HTTP2.0 protocol analysis adopts binary format, which is different from text. The binary format only recognizes the combination of 0 and 1, which is convenient and robust.
2. MultiPlexing
Connection sharing, that is, each request is used as a connection sharing mechanism. A request corresponds to an id, so that there can be multiple requests on a connection, and the requests of each connection can be randomly mixed together, and the receiver can assign the requests to different server requests according to the id of the request.
3. Header compression
The header of HTTP1.x contains a lot of information, and it must be sent repeatedly each time, while HTTP2.0 uses an encoder to reduce the size of the header that needs to be transmitted, and both parties in the communication each cache a table of header fields, which avoids the transmission of repeated headers. , Which reduces the size of the transmission.
4. Server push
Like SPDY, HTTP2.0 also has a server push function.

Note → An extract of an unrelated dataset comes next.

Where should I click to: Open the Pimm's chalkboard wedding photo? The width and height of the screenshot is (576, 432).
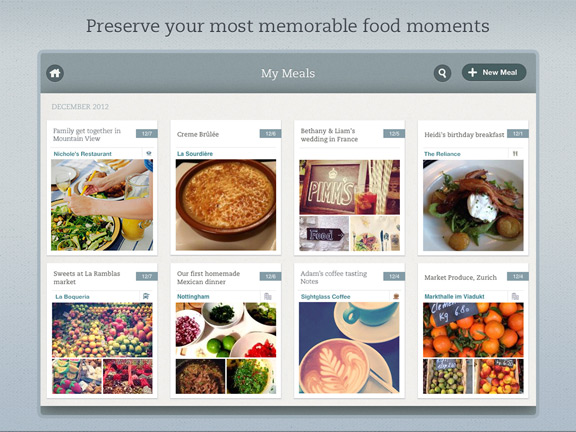pos(349,187)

Attachment: some differences between HTTPS and HTTP
- The HTTPS protocol requires a CA certificate (digital certificate), which generally requires payment
- The HTTP protocol runs on TCP, all transmitted content is transmitted in plain text, HTTPS runs on SSL/TLS, and SSL/TLS runs on TCP, and all transmitted content is encrypted.
- HTTP and HTTPS use completely different connection methods and use different ports. HTTP is port 80 and HTTPS is port 443;
- HTTPS can effectively prevent operator hijacking.